Accade quando, negli ultimi anni di carriera, lo stipendio scende — per part-time, demansionamento, periodi di disoccupazione o contratti meno favorevoli — e quei contributi calcolati su retribuzioni ridotte abbassano la media su cui si calcola l’assegno. La neutralizzazione è lo strumento che consente di eliminare dal computo quei periodi penalizzanti, e può produrre un ricalcolo retroattivo con pagamento degli arretrati.
Il meccanismo è stato introdotto dalla Corte Costituzionale con la sentenza 82 del 2017 e successivamente esteso dalla Corte di Cassazione con la sentenza 30803 del 2024 anche ai pensionati anticipati che raggiungono i 67 anni. Non si tratta di una norma ordinaria, ma di un diritto costruito per via giurisprudenziale, il che spiega perché sia così poco conosciuto tra i diretti interessati.

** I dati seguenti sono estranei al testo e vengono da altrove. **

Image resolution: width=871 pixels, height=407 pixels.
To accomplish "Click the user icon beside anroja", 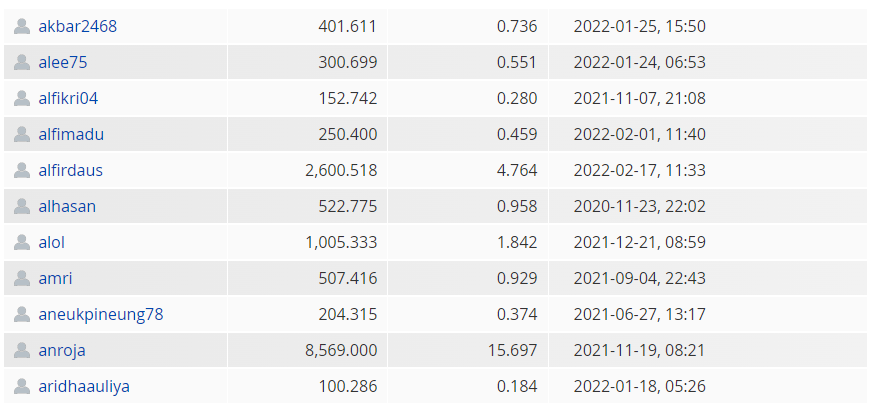I will click(22, 350).
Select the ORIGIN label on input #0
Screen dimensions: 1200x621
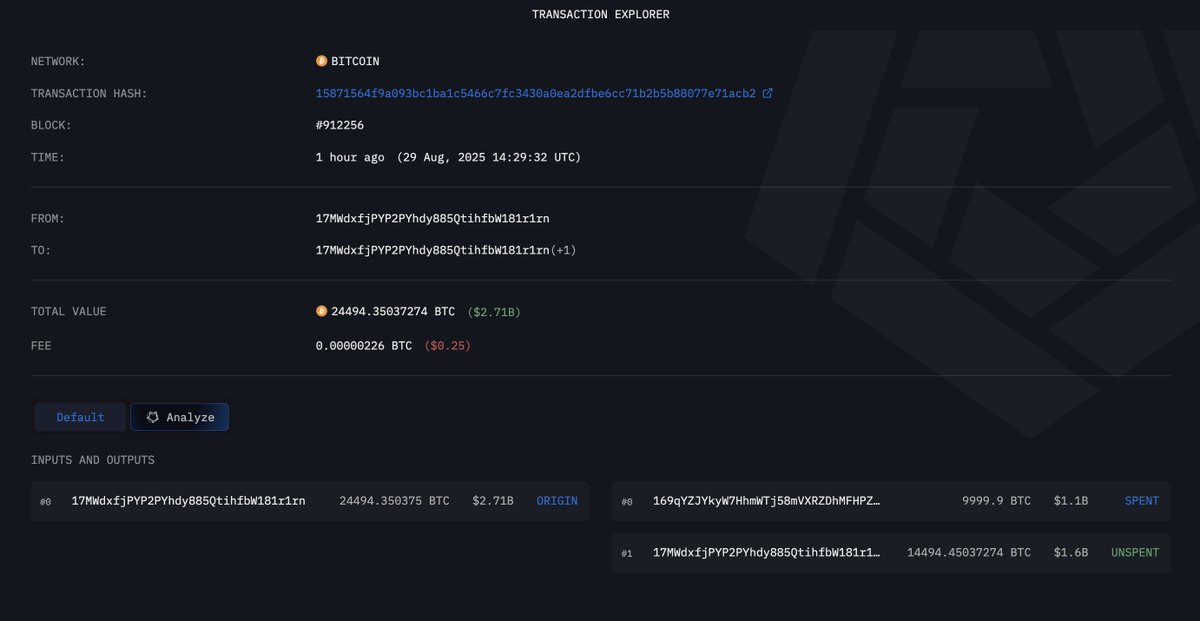[x=557, y=501]
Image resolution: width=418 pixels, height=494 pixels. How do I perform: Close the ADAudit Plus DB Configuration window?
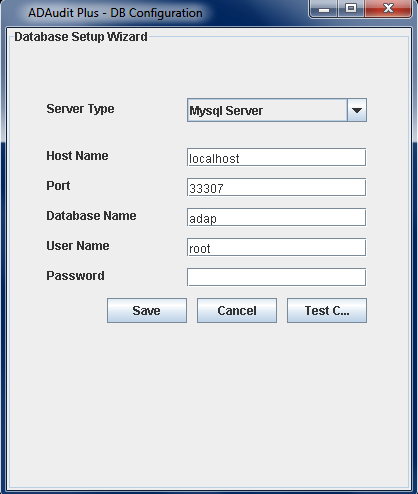(388, 8)
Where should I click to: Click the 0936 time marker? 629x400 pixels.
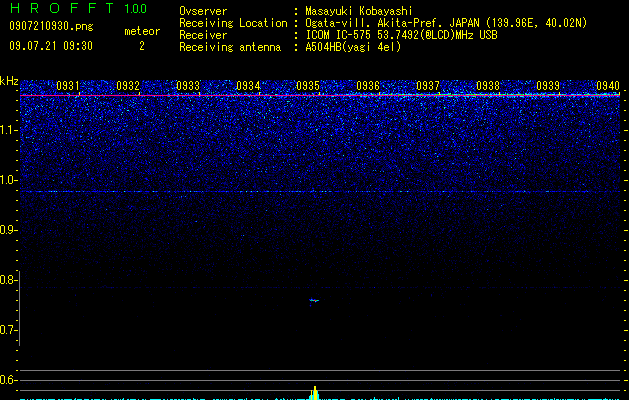(x=368, y=86)
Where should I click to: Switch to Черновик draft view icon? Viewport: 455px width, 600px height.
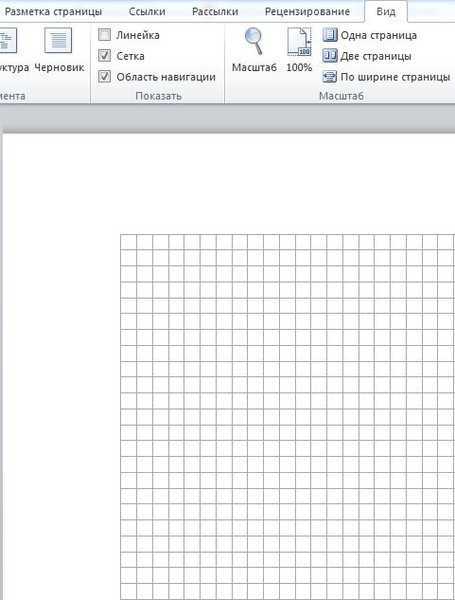(58, 40)
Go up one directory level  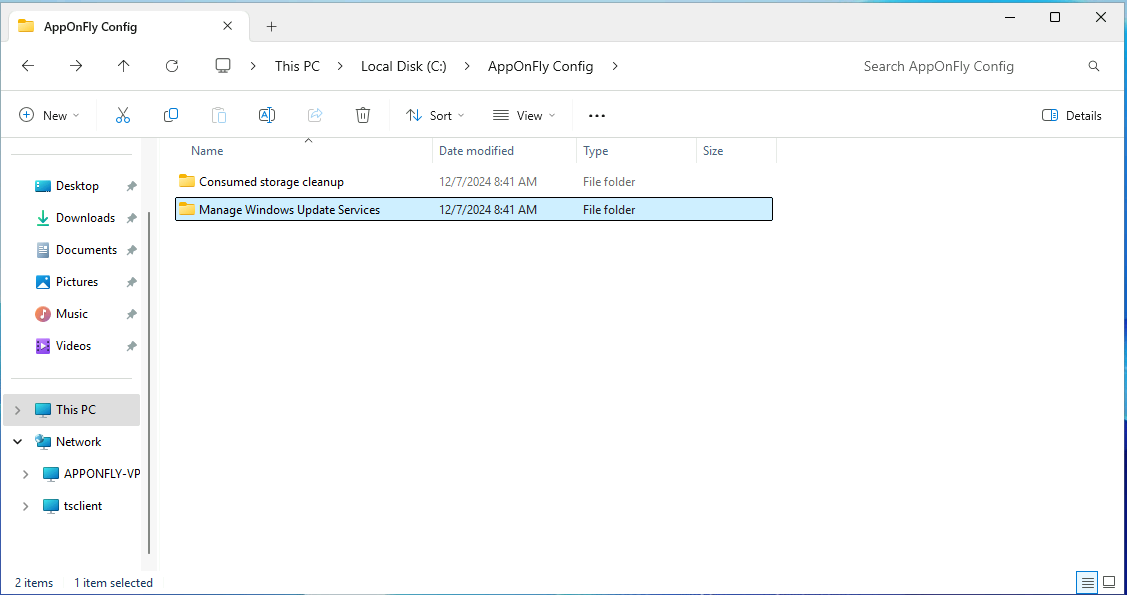[124, 66]
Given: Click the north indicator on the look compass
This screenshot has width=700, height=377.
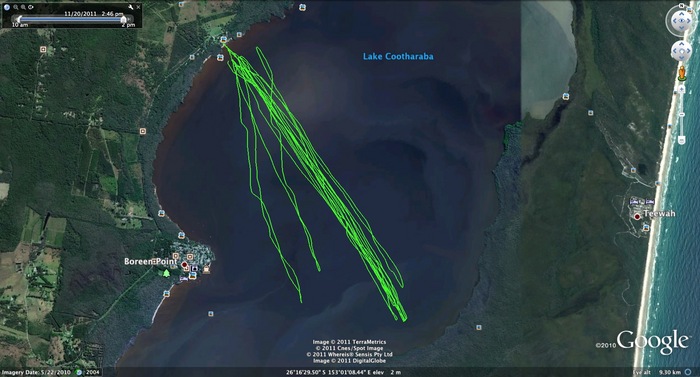Looking at the screenshot, I should [x=682, y=5].
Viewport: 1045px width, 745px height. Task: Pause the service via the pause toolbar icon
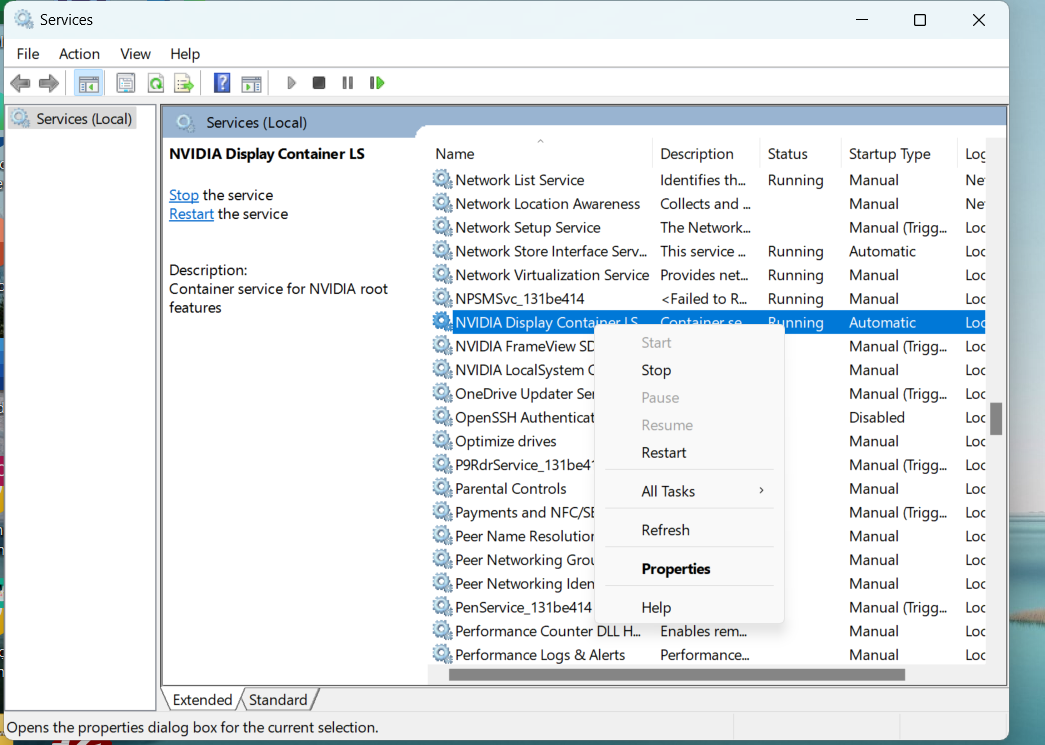pyautogui.click(x=347, y=82)
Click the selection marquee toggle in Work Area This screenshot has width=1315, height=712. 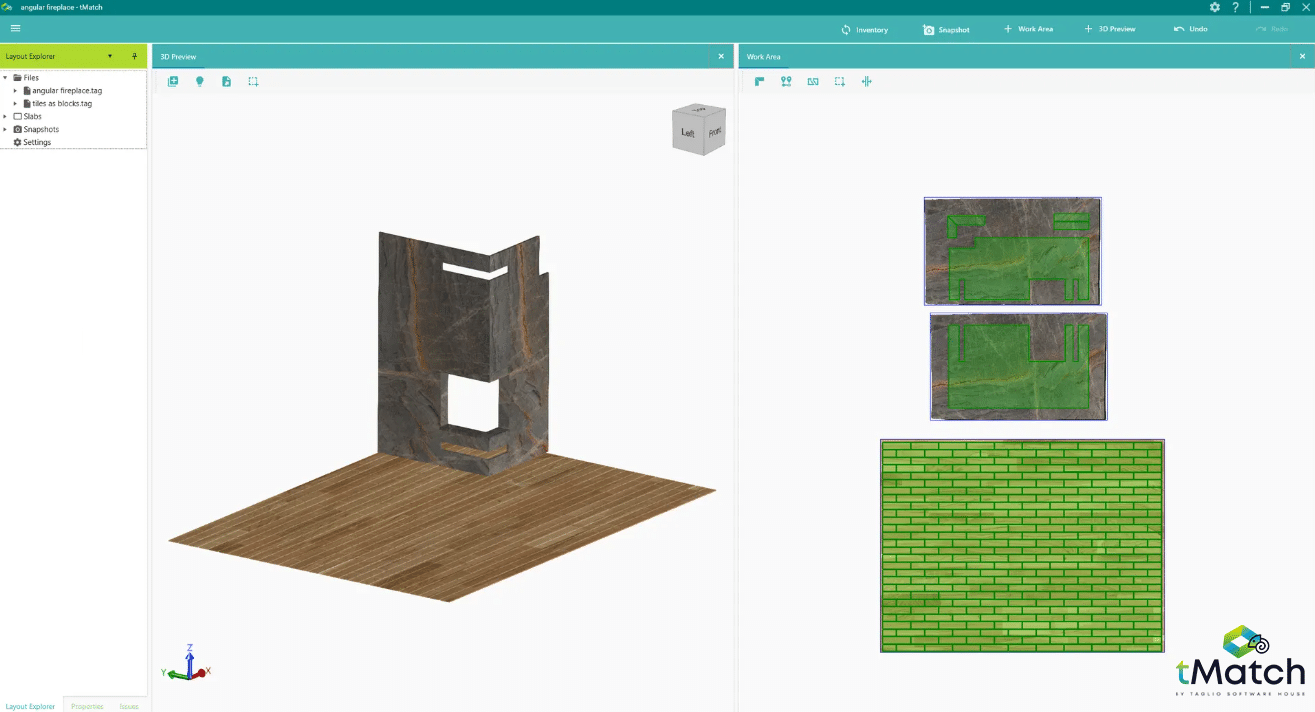[x=839, y=81]
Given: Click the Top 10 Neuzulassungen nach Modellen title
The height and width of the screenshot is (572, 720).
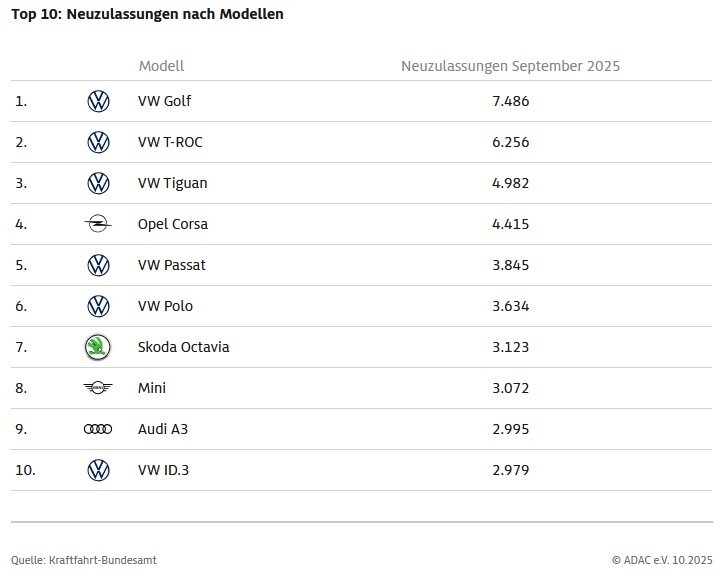Looking at the screenshot, I should click(147, 15).
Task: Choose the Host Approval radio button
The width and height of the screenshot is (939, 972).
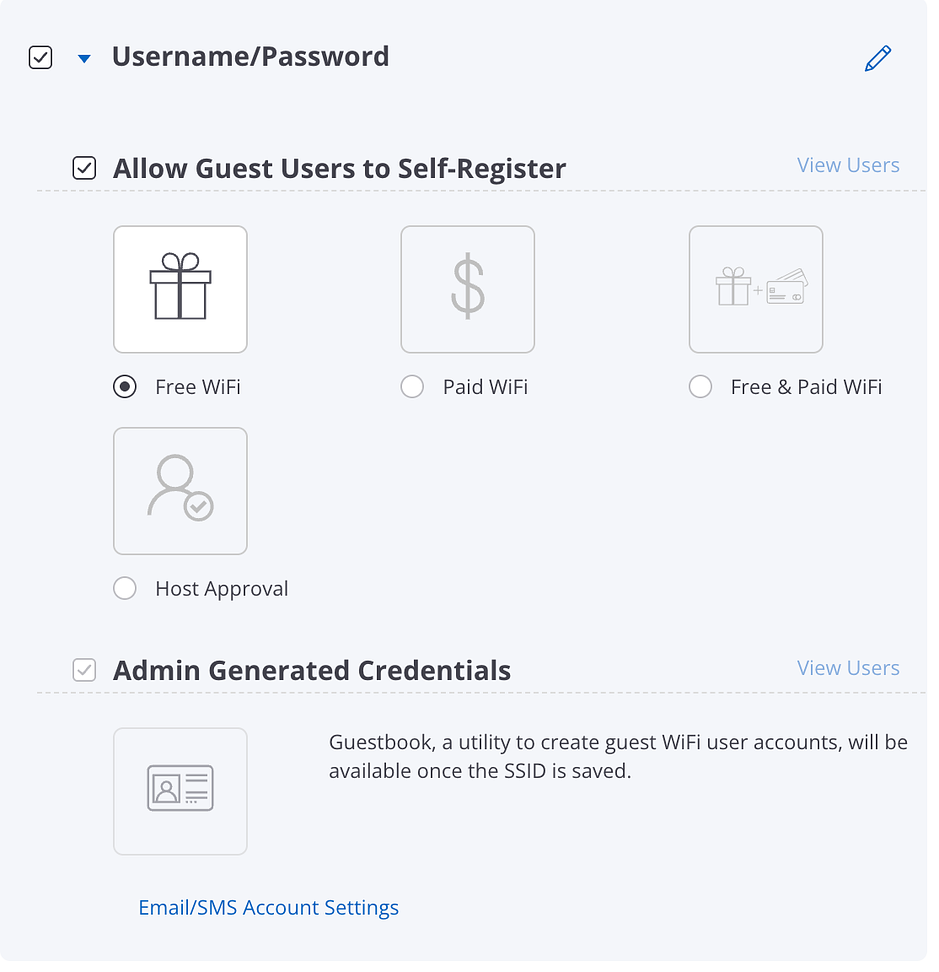Action: tap(125, 589)
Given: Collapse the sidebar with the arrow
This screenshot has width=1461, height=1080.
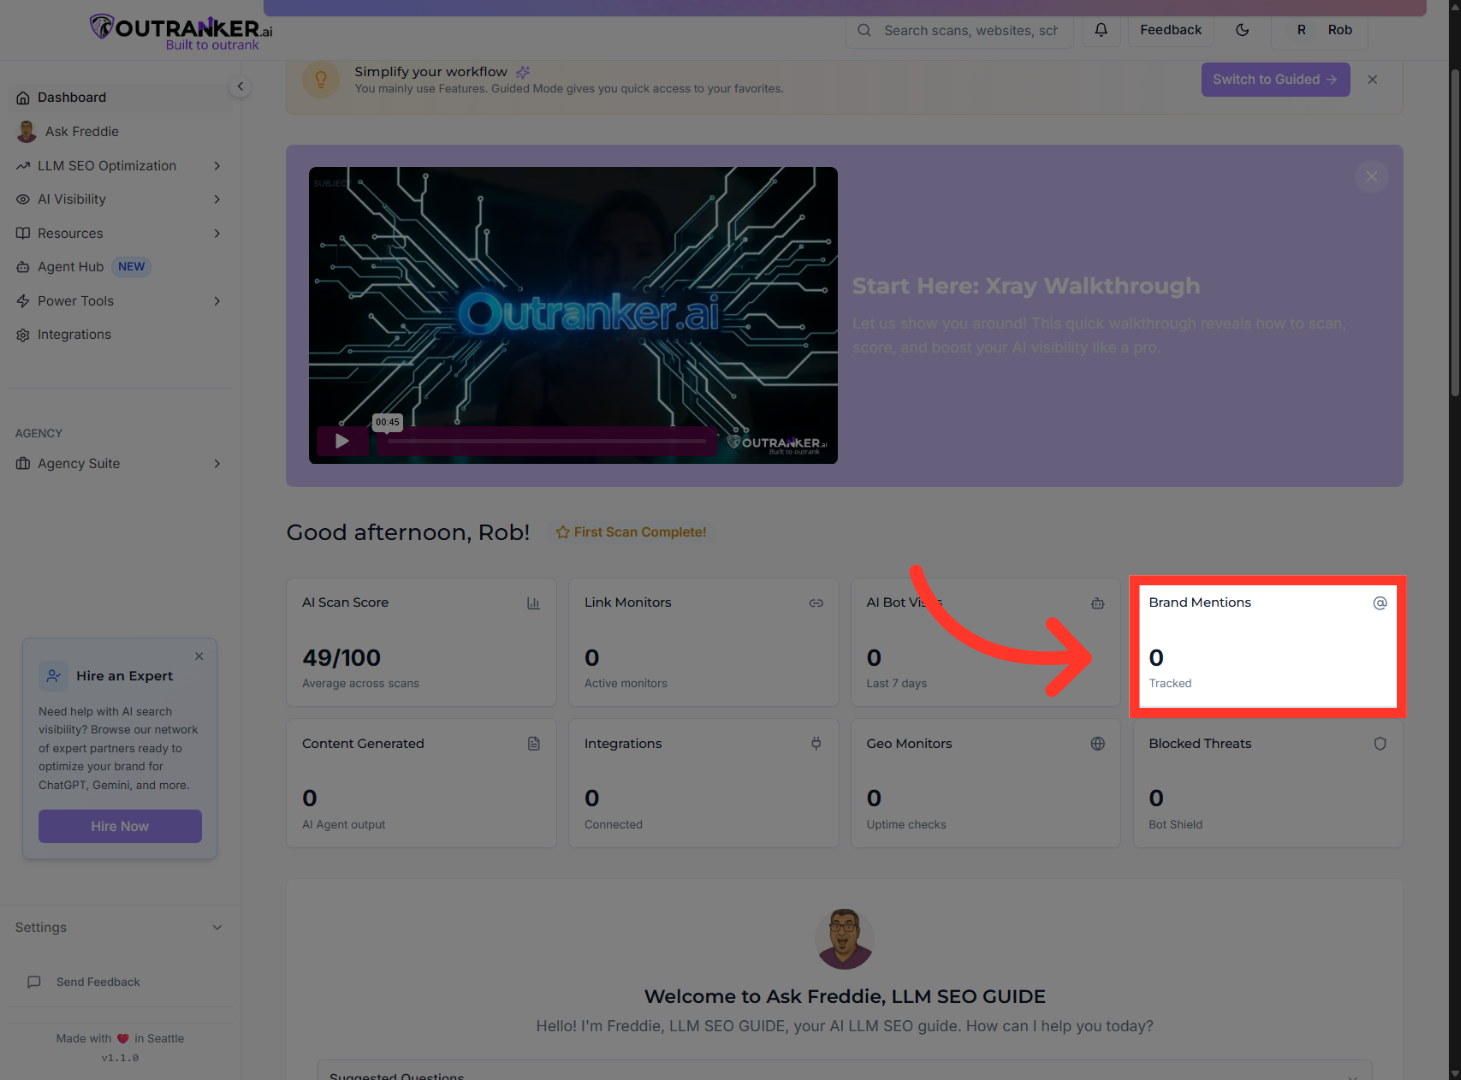Looking at the screenshot, I should point(240,86).
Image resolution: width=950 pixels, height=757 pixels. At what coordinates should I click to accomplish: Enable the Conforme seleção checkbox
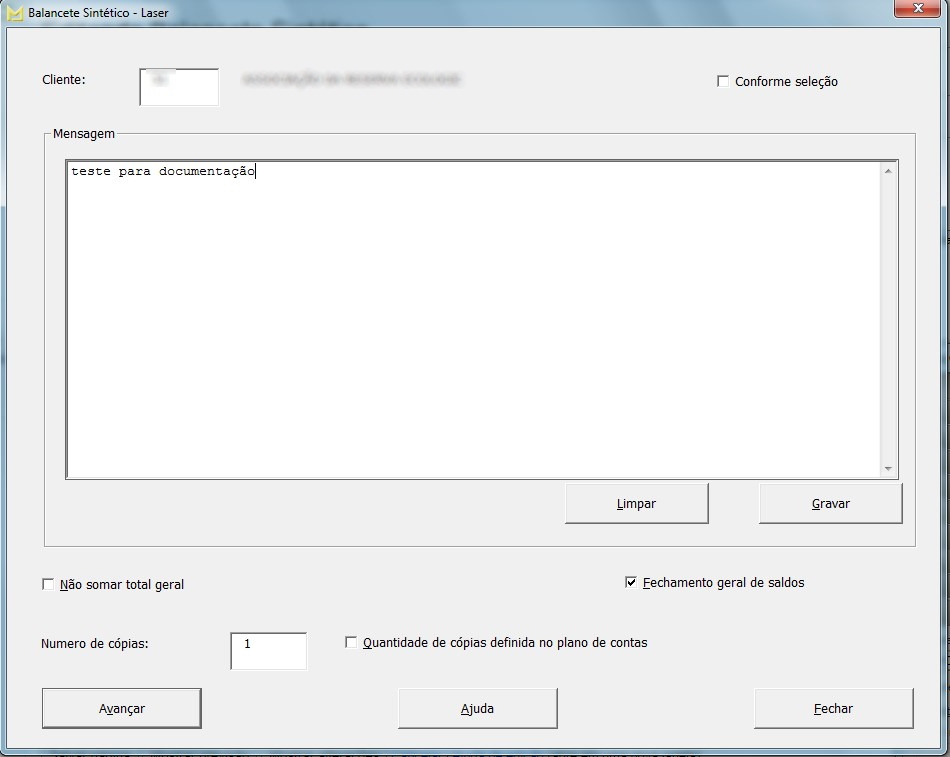pos(723,82)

Pensionati, come avere il pagamento aggiuntivo con la Neutralizzazione
I beneficiari appartengono a tre categorie: chi ha una pensione con almeno una quota retributiva, chi è andato in pensione anticipata e ha poi compiuto 67 anni, e chi ha contributi penalizzanti negli ultimi cinque anni di carriera. Restano esclusi i pensionati con assegno calcolato interamente con il metodo contributivo — introdotto dalla riforma Dini del 1995 per tutti i lavoratori che hanno iniziato a versare dal 1° gennaio 1996 — perché quel sistema non si basa su medie retributive.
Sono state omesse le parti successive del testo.